**EXERCISE DIRECTIONS:**
Looking through the listing that follows, count every line with the string "breadcrumb" and state the number alone.

**DATASET RECORDS:**
* * * *
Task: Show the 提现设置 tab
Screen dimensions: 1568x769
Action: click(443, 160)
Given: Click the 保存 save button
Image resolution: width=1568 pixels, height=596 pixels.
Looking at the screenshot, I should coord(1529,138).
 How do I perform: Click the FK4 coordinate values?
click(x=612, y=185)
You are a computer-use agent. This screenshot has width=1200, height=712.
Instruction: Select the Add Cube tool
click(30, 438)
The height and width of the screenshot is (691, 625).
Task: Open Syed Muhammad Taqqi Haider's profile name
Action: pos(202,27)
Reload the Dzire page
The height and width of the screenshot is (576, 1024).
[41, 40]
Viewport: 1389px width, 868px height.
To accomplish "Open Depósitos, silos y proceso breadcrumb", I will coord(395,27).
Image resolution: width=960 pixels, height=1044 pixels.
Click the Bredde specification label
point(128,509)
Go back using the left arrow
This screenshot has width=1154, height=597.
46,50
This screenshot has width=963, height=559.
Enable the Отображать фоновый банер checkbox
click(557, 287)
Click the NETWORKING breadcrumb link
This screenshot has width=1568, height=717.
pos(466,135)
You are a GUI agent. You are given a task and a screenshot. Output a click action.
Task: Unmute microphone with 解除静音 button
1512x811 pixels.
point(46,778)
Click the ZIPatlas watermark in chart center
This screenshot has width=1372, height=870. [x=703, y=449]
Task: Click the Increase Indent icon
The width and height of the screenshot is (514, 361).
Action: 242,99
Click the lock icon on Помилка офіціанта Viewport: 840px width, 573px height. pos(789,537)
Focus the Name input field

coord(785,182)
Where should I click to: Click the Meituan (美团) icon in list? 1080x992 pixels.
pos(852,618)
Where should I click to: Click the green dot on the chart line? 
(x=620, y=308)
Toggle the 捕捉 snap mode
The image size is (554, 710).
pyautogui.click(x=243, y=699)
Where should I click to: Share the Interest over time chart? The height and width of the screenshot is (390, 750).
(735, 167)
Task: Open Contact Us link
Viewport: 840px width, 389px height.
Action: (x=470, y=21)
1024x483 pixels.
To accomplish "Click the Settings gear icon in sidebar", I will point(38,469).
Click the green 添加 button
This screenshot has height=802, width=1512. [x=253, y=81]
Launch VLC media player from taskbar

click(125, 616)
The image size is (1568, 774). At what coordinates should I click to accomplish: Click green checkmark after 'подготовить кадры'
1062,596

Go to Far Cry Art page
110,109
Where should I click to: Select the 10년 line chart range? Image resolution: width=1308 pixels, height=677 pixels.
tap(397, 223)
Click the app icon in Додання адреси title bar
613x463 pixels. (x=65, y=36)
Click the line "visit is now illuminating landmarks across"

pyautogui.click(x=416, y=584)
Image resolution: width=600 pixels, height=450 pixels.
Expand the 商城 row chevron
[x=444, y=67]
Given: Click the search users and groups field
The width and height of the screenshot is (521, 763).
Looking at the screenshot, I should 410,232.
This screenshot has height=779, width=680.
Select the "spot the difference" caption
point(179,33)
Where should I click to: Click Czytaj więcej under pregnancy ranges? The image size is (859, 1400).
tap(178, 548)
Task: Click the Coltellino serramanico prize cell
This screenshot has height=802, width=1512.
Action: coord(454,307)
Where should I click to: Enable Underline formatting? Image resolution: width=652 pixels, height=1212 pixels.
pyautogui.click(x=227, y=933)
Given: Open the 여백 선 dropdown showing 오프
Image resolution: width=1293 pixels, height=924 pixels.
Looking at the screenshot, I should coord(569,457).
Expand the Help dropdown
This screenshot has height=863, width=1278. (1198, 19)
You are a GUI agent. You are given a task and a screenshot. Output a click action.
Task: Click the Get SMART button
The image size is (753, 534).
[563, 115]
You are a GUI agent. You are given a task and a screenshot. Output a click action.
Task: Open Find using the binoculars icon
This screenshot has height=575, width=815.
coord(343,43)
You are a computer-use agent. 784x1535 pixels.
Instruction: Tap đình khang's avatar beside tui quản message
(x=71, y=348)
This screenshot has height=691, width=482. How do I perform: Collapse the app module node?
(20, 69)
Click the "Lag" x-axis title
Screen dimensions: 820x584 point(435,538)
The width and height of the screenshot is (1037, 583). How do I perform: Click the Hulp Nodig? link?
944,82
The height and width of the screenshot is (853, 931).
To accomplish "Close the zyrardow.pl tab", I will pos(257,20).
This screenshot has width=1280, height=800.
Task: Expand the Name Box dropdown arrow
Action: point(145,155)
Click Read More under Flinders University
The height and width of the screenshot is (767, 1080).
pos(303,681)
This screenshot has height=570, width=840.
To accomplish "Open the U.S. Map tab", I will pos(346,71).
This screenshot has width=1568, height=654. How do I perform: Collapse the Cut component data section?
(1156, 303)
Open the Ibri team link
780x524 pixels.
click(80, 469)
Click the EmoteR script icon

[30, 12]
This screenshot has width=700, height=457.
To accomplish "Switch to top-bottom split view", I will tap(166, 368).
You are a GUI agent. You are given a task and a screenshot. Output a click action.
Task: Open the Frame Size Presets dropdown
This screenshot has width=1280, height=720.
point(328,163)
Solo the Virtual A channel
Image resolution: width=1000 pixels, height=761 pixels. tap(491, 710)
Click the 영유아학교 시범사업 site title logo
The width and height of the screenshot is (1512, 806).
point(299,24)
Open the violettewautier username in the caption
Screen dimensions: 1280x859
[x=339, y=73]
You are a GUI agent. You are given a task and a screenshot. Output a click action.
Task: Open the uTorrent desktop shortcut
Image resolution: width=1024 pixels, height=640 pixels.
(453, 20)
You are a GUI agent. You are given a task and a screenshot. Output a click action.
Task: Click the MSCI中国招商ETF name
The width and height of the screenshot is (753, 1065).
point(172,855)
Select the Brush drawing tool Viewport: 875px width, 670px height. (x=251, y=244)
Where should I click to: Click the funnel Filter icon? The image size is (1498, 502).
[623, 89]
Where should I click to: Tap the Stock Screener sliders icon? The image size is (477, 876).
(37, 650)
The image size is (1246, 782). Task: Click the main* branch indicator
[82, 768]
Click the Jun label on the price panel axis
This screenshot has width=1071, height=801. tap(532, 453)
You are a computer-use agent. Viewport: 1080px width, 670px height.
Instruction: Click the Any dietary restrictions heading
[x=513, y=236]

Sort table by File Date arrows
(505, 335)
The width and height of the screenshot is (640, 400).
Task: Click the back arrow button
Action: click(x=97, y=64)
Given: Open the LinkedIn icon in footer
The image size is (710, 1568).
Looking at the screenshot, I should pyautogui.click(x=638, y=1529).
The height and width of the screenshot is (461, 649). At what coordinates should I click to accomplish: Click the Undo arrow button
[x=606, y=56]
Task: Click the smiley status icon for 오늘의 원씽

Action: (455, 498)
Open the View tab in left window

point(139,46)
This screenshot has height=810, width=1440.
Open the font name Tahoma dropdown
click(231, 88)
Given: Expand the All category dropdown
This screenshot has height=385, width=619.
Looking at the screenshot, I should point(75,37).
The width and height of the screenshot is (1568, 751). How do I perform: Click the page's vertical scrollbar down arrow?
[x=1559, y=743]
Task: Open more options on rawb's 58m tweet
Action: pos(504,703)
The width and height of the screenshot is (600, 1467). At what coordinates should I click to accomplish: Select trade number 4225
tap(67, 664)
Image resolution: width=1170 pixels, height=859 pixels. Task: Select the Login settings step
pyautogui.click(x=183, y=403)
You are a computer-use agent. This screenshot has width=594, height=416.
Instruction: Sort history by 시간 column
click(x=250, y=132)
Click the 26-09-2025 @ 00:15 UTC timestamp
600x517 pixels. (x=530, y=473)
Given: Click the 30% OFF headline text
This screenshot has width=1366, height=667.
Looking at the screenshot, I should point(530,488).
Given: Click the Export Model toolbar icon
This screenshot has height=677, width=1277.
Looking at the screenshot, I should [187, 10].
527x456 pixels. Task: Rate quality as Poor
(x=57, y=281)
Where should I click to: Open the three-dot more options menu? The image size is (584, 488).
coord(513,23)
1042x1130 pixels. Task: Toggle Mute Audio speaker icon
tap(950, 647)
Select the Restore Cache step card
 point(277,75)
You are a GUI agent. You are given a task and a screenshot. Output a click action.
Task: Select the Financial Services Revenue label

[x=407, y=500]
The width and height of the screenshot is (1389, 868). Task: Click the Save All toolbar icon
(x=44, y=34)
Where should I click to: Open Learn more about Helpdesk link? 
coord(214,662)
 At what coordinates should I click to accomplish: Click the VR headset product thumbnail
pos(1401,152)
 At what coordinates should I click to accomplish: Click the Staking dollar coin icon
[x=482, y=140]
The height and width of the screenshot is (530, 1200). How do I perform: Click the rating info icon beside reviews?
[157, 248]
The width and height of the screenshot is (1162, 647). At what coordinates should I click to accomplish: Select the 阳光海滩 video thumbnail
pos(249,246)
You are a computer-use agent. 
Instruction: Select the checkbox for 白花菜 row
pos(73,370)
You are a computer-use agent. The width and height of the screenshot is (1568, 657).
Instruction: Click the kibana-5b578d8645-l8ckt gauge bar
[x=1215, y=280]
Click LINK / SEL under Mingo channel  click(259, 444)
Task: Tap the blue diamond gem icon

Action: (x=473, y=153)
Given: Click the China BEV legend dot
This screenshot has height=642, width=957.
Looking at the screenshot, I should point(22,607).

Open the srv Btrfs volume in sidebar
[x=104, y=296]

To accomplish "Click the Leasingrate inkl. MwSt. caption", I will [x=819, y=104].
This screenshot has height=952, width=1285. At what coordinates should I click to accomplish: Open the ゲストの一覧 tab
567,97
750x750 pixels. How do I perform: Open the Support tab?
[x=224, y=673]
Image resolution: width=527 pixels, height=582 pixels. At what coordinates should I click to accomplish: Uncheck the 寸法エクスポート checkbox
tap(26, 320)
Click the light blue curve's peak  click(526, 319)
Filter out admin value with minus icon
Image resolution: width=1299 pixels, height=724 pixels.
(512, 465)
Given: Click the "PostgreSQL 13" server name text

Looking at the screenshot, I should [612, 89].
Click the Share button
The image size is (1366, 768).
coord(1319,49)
* * * *
**SOLUTION TO THIS TASK:**
2